It works for any ring in which at most one prime is not invertible (in particular it works for any field). In other words, if there is a ring homomorphism $\mathbb{Z}_{(p)} \rightarrow R$ for some prime $p$ (where $\mathbb{Z}_{(p)}$ is the ring of $p$-local integers), then $\mathbb{Z}$ can be replaced with $R$ in Rim's theorem.

The reason is the following: Let $H \leq G$ and consider the restriction functor $$\text{Res}_H^G: RG\text{-Mod} \rightarrow RH\text{-Mod}$$ and its left adjoint $$\text{Ind}_H^G: RH\text{-Mod} \rightarrow RG\text{-Mod} .$$ Then we have

Proposition: If $|G:H|$ is invertible in $R$, then the counit of the adjunction $\text{Ind}_H^G \dashv \text{Res}_H^G$ has a right inverse.

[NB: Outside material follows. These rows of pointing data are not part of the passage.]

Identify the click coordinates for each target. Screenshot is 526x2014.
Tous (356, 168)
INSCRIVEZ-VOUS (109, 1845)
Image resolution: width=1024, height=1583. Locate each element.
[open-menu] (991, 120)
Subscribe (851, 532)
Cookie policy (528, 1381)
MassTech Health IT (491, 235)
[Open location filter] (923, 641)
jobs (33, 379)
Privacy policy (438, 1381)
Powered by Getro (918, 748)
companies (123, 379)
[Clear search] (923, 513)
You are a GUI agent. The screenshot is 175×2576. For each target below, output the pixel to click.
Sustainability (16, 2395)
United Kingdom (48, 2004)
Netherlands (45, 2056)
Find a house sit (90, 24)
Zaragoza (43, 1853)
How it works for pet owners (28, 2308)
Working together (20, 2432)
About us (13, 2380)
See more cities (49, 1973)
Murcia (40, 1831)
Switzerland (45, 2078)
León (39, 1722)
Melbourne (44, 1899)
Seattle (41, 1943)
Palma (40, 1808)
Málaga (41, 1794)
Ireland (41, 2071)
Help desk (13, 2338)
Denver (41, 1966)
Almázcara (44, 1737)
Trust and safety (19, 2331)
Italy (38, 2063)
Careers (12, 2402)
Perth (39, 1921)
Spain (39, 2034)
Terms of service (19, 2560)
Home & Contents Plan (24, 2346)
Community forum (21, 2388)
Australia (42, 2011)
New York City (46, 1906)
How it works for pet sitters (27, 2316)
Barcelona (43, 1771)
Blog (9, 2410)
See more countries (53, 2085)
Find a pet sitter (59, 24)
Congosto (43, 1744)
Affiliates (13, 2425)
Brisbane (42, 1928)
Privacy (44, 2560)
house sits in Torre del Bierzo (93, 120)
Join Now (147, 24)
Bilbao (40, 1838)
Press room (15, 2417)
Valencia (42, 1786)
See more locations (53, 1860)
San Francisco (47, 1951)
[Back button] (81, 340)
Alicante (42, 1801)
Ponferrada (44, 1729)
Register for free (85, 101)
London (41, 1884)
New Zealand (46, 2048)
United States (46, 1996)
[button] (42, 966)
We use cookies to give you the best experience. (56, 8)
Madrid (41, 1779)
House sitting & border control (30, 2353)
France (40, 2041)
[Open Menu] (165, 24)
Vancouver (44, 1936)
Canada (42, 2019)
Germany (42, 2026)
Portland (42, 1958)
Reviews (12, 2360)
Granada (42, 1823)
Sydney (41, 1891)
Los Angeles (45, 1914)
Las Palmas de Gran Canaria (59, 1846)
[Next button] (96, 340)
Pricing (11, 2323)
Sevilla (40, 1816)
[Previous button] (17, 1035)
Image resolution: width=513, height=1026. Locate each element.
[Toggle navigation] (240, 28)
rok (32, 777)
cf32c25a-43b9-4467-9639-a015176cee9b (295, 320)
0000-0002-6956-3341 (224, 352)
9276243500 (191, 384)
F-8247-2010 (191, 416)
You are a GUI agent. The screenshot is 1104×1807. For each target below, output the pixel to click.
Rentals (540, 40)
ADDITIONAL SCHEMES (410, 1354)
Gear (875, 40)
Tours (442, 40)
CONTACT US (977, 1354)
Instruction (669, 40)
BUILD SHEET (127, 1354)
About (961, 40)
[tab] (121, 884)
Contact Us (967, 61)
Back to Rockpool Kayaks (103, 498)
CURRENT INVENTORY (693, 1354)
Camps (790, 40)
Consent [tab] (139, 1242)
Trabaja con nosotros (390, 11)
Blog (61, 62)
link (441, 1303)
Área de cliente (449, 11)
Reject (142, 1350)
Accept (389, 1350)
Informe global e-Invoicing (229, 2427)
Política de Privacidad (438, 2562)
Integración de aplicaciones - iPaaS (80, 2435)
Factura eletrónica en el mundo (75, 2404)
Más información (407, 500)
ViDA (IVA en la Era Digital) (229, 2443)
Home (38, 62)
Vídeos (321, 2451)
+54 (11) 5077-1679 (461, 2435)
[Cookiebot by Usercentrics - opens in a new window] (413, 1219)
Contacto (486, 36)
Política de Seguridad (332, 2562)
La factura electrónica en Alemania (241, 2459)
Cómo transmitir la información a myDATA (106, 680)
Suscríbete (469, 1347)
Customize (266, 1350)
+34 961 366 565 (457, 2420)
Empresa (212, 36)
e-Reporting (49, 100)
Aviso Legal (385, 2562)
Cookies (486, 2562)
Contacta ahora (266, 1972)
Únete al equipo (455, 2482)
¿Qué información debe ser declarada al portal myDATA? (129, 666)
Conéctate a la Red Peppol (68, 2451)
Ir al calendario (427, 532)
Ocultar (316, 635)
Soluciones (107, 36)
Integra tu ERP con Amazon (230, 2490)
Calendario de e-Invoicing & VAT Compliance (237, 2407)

Proof. Let $E$ denote the set of left cosets of $H$ in $G$. For every $RG$-module M, define $$\alpha_M: M \rightarrow \text{Ind}_H^G\text{Res}_H^G(M) = RG \otimes_{RH} M$$ by $$\alpha_M(m) = \frac{1}{|G:H|}\sum_{gH \in E} g \otimes g^{-1}m$$ From here it is straightforward to check that $\alpha_M$'s are well-defined, $RG$-linear, natural in $M$ and the resulting natural transformation $\alpha$ is a right inverse to the counit $\varepsilon: \text{Ind}_H^G\text{Res}_H^G \rightarrow 1_{RG\text{-Mod}}$.

Corollary: If $|G:H|$ is invertible in $R$, then an $RG$-module $M$ is projective if and only if $\text{Res}_H^G(M)$ is projective.

Proof. Only if direction is clear. If $\text{Res}_H^G(M)$ is projective, so is the induced module $\text{Ind}_H^G\text{Res}_H^G(M)$, which has a direct summand isomorphic to $M$ by the above proposition. Hence $M$ is projective.

Now if every prime other than $p$ is invertible in $R$, let $H \in \text{Syl}_p(G)$ and apply the above corollary; we get the analogue of Rim's theorem for $R$.